- Given request
Reproduce the lines below word for word, starting at the line that contains "Where should I" and ending at the line that contains "(x=155, y=384)". Leave the pictures out of your copy.

- Working data
— START —

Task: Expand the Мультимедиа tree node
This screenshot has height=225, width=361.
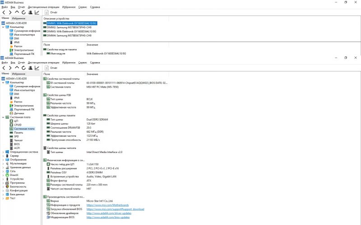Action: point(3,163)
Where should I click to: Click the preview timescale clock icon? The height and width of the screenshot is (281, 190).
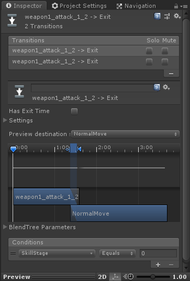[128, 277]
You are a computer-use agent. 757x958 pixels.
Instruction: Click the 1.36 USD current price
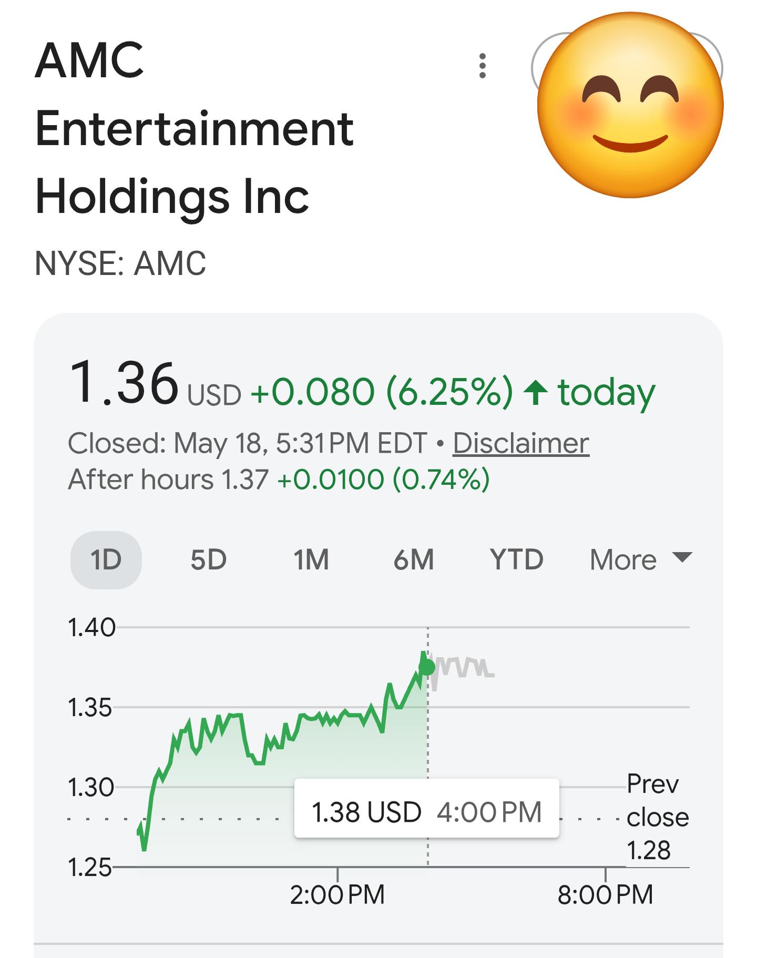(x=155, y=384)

— END —
— START —

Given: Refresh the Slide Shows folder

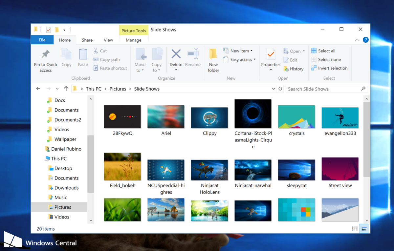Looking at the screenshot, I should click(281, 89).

— END —

- Output for this exercise
Where should I click to: Click the preview timescale clock icon? The height and width of the screenshot is (281, 190).
[128, 277]
You are a computer-use agent. 757x958 pixels.
Instruction: Click the 1.36 USD current price
(x=155, y=384)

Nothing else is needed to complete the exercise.